Download and make the resulting folder the working directory. In addition to the program files in this repository, ensure that the working directory contains (1) a reference genome assembly in FASTA format, (2) variant calls for parents of a cross and the segregating population data (as a VCF file), and (3) a file that includes information on potential misassemblies.
The code was designed for and validated with draft Sanger genome sequence of the two-spotted spider mite (Tetranychus urticae) and replicated experimental population data, and the output is an ordered concatenation of Sanger scaffolds into superscaffolds.
Specifically, the draft genome sequence for T. urticae can be downloaded as described in Grbic et. al. (2011). Name the Fasta file T_urticae_2009.09.28.fasta. The VCF file can be dowloaded from the preprint that describes the study for which this software was developed. Name VCF file File_S1.vcf. A file that includes potential misassemblies in the draft Sanger assembly of T. urticae is provided in this repository (sangerbreaks.txt). Please see the preprint for additional information.
cd Desktop/AWD-master/
Run the master shell script.
./master_script.sh
If the permission is denied, make the script executable.
chmod a+x master_script.sh
Print statements will appear in terminal designating which portion is running.
When completed, a new folder "Output_Files" will contain two folders "window_mapping" and "genome_order". The main output is "genome_order" folder, but all the intermediate files from the shell script can be found in "window_mapping" folder.
Currently, the master_script.sh runs through the following steps.
Using the coordinate_code.py, the variant call file (VCF) is transformed to include misassembly information, which breaks scaffolds into sub-scaffolds at specified break points.
The script requires the following inputs:
- -f / --fasta: Fasta file used to create the VCF
- -i / --input: Input file providing coordinates to transform. The
sangerbreaks.txtfile was used for the T.urticae analysis. - -v / --vcf: VCF file intended to transform the scaffold and SNP position. Here's an example using the T.urticae data.

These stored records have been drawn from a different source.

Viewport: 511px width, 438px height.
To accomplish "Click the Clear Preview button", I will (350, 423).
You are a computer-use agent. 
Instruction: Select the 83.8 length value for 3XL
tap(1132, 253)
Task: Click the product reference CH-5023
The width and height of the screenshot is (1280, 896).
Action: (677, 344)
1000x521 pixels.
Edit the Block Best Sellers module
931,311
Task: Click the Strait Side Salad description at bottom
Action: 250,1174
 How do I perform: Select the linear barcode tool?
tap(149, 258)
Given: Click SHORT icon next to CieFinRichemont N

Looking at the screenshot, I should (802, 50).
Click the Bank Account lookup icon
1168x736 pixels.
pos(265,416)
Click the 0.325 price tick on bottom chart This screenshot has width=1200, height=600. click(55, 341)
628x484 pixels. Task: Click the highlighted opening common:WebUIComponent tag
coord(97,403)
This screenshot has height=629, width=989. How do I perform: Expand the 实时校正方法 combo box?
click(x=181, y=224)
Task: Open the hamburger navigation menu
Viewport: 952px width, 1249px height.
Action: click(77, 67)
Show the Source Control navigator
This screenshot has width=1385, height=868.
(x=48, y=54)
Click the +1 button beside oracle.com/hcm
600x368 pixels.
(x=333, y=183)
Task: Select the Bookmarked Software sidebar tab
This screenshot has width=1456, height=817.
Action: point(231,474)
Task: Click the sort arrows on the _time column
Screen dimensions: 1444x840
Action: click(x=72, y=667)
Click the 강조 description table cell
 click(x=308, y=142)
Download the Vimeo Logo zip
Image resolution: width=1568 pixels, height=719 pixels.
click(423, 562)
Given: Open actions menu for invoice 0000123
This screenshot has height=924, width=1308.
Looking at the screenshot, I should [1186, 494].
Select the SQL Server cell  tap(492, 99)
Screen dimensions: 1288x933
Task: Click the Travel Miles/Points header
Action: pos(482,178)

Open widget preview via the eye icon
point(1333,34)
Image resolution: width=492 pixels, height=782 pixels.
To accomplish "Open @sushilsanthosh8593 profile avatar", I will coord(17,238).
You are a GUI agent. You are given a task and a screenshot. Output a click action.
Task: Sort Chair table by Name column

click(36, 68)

python2 coordinate_code.py -f T_urticae_2009.09.28.fasta -i sangerbreaks.txt -v File_S1.vcf
Using the window_mapping.py, the user loads VCF data and indicates the experimental samples to calculate allele frequencies at terminal scaffold ends (two windows per scaffold). The script requires the following input:
- -v / --vcf: VCF file containing samples of interest
Control of the filters and calculations is through the following arguments:
- -1 / --parent_1
- -2 / --parent_2
- -s / --selected
- -u / --unselected
- hint: the first four arguments are the sample names which match the VCF header.
- -c / --undercoverage
- -o / --overcoverage
- -w / --window
- -m / --move
- -i / --SNPsinwindow
- -d / --directory
- -e / --end_scaffold
- -n / --no_call_scaffold
Examples of this command line are given in window_mapping_commands.sh
Using map_concatenate.py, the average window distance (AWD) is calculated for every possible scaffold end pairing. To calculate an AWD, we (1) determine the window's allele frequency (previous script), (2) calculate the absolute value of the difference in the two frequency values between two non-overlapping windows on a per sample basis, and (3) average the resulting values across all samples. For genome construction, we (1) calculate allele frequency for only the terminal windows of each scaffold, (2) calculate AWD for all possible scaffold end pairings. For each scaffold end, a list is produced with all non-self AWD comparisons containing the scaffold end and sorted in ascending order. The five smallest AWD comparisons are retained for downstream scripts. Using mapmatrix_build.py, reciprical smallest AWD values matches two scaffold ends together. When this occurs, the scaffold ends are removed from the lists and excluded from the remaining rounds of matching. This process is iterative until there are no more rankings to compare. The remaining unmatched scaffold ends are used as chromosome end anchors in genome_build.py, which constructs the final superscaffold map by placing and ordering scaffolds according to the catalog of reciprocal best hits.